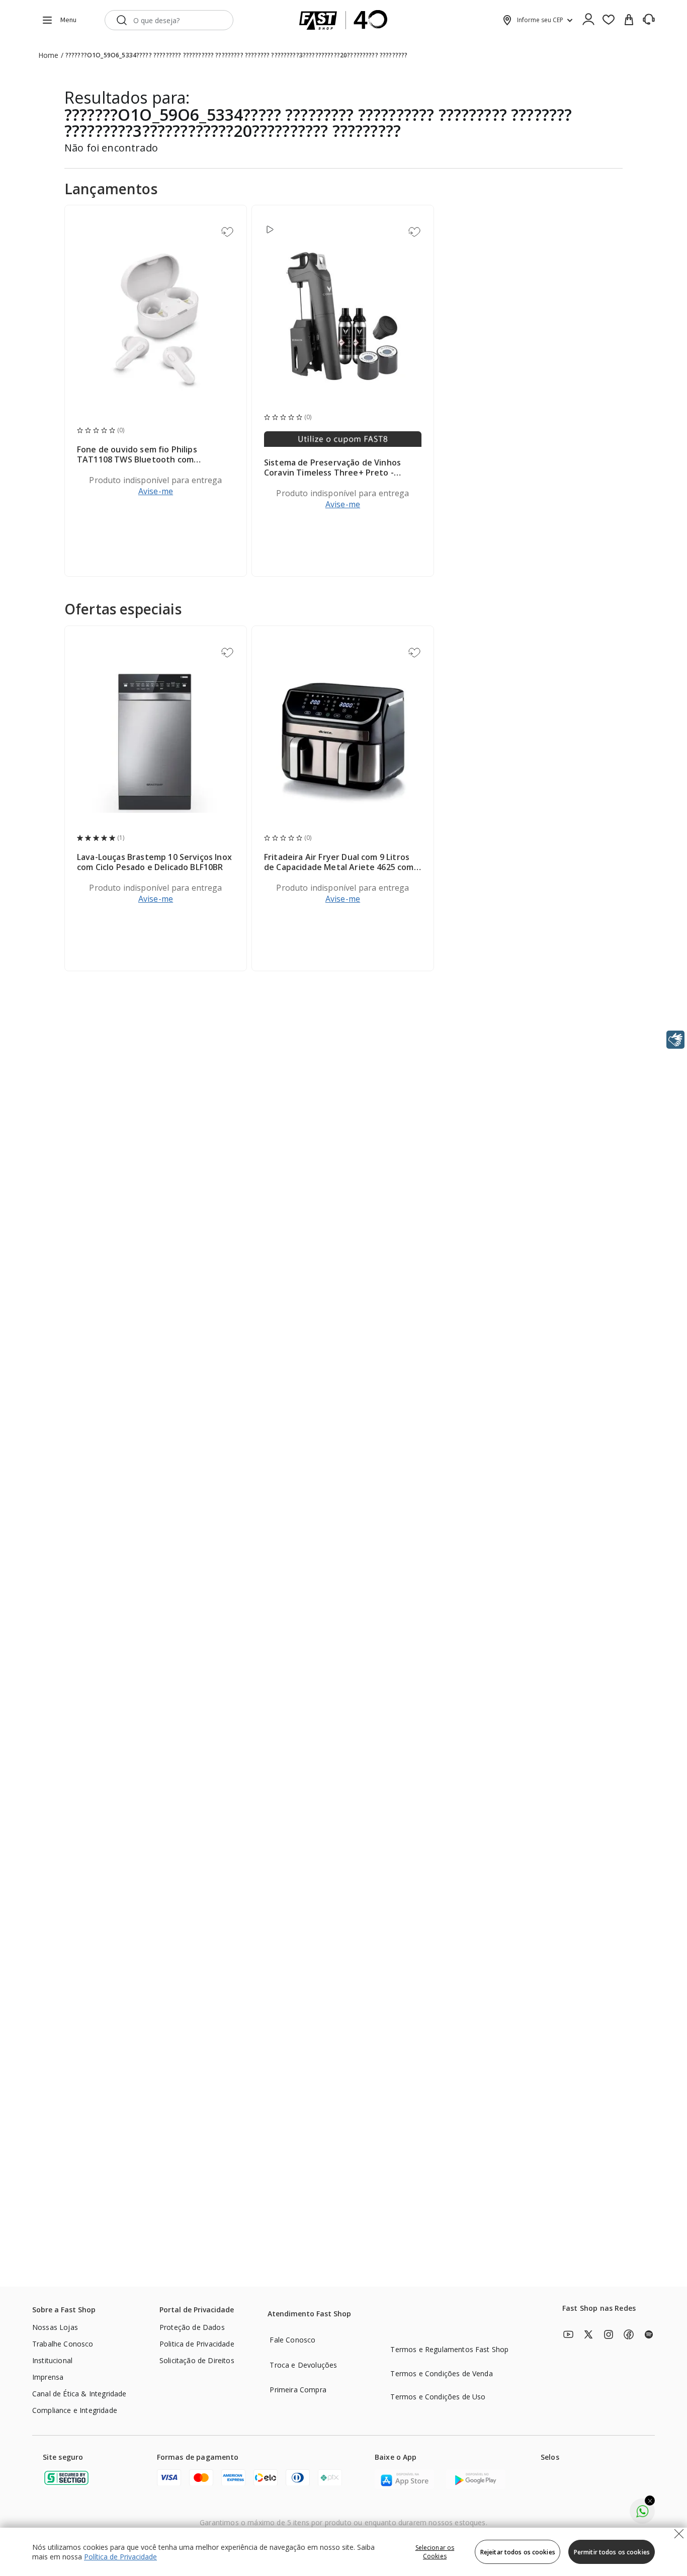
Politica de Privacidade (196, 2344)
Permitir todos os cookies (612, 2552)
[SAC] (649, 19)
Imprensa (47, 2377)
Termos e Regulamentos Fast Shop (449, 2349)
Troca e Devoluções (303, 2365)
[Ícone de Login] (588, 20)
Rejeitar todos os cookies (517, 2552)
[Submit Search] (122, 20)
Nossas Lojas (55, 2327)
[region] (343, 2552)
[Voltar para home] (343, 20)
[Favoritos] (609, 20)
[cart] (629, 20)
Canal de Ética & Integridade (79, 2393)
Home (48, 55)
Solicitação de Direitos (196, 2360)
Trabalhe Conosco (63, 2344)
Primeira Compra (298, 2389)
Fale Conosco (292, 2340)
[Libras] (675, 1040)
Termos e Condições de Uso (437, 2396)
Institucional (52, 2360)
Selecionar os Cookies (435, 2551)
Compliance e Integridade (74, 2410)
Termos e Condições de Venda (441, 2373)
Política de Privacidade (120, 2556)
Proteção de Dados (192, 2327)
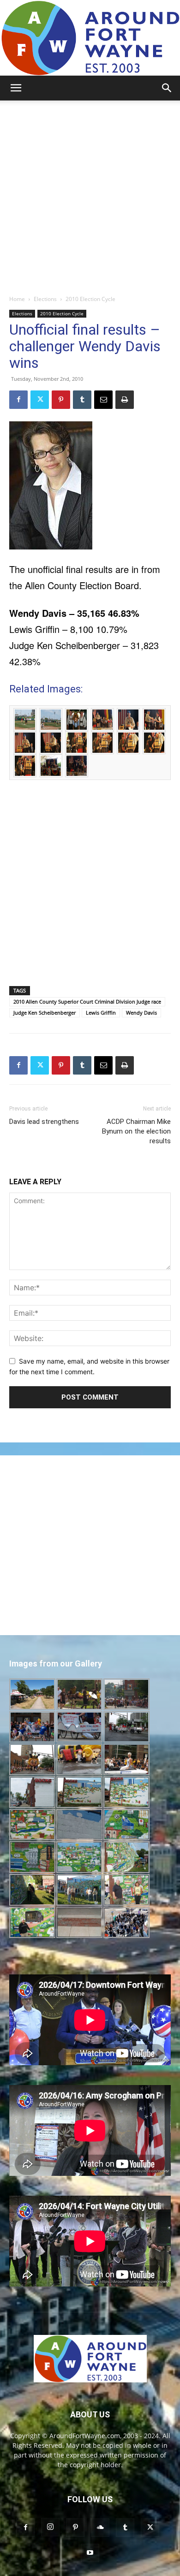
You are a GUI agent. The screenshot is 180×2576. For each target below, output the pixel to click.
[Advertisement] (90, 195)
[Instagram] (50, 2527)
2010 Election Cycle (90, 299)
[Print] (124, 399)
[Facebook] (18, 399)
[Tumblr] (82, 399)
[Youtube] (90, 2553)
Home (17, 299)
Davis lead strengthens (44, 1121)
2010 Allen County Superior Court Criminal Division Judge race (87, 1001)
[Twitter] (39, 399)
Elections (45, 299)
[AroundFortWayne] (90, 38)
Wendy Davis (141, 1012)
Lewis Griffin (101, 1012)
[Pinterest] (61, 399)
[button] (15, 88)
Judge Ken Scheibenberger (44, 1012)
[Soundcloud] (100, 2527)
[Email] (103, 399)
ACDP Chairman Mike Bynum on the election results (136, 1131)
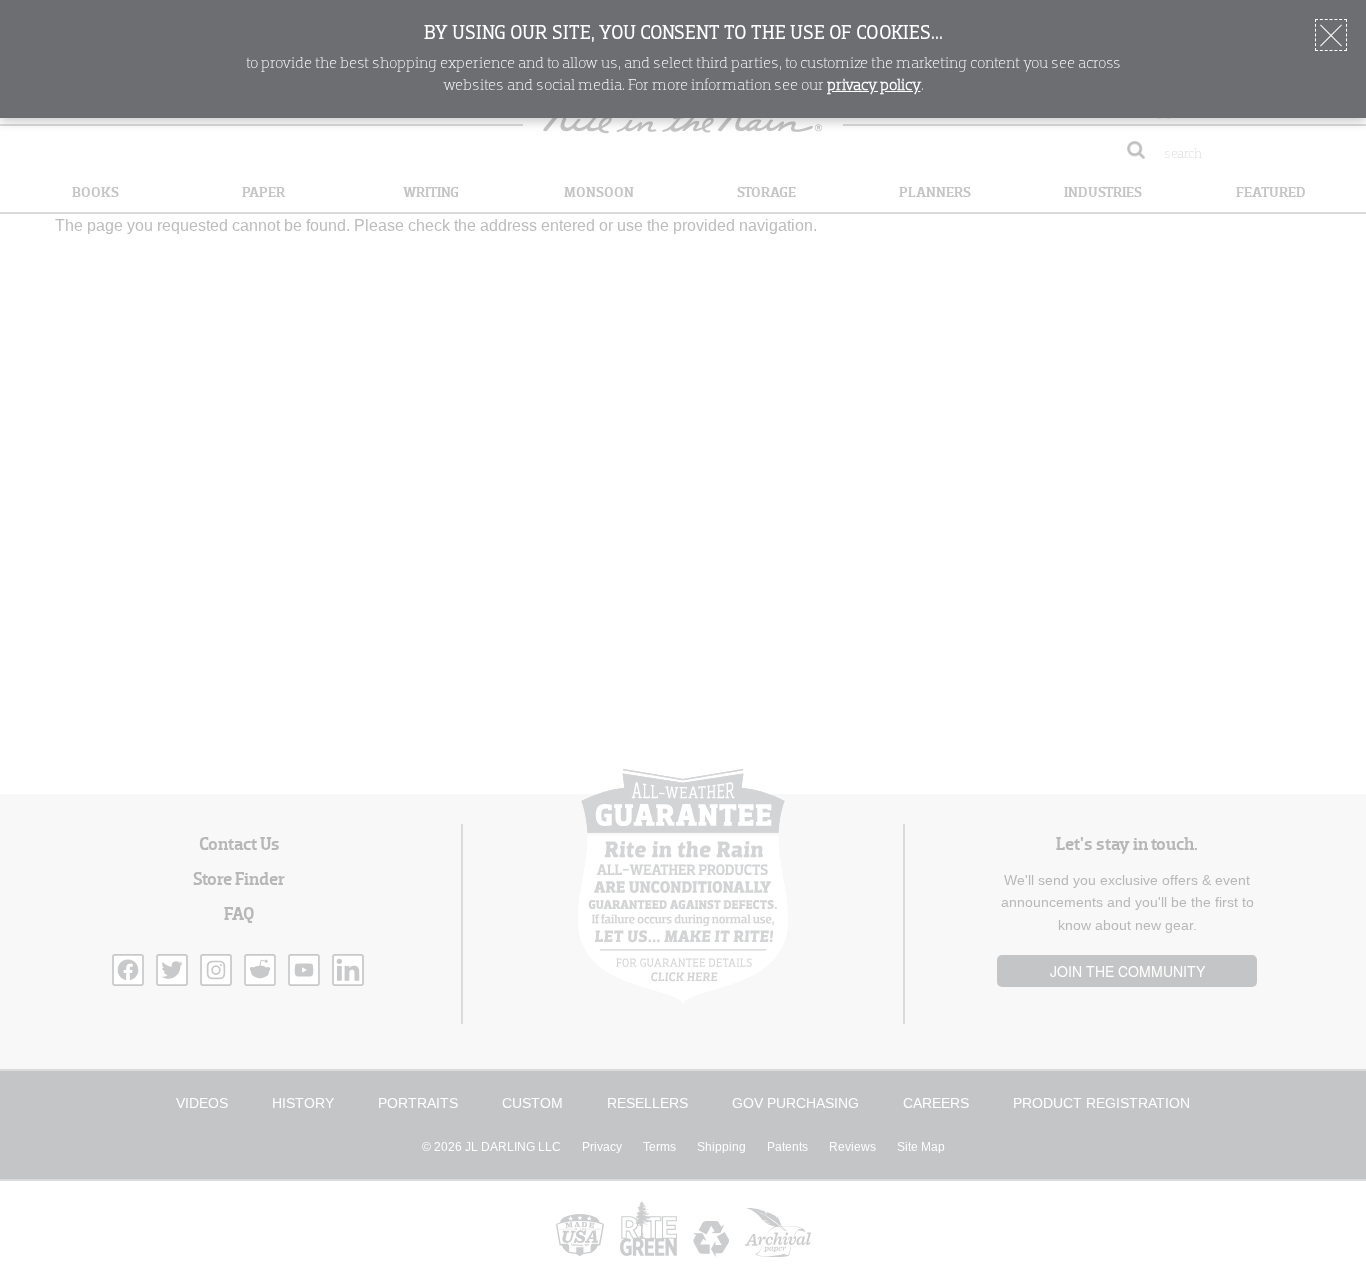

****

# [Activity]
Using the listing above, return all lines where the word "Termos" occurs.

# [Task response]
Termos e Regulamentos Fast Shop (449, 2349)
Termos e Condições de Uso (437, 2396)
Termos e Condições de Venda (441, 2373)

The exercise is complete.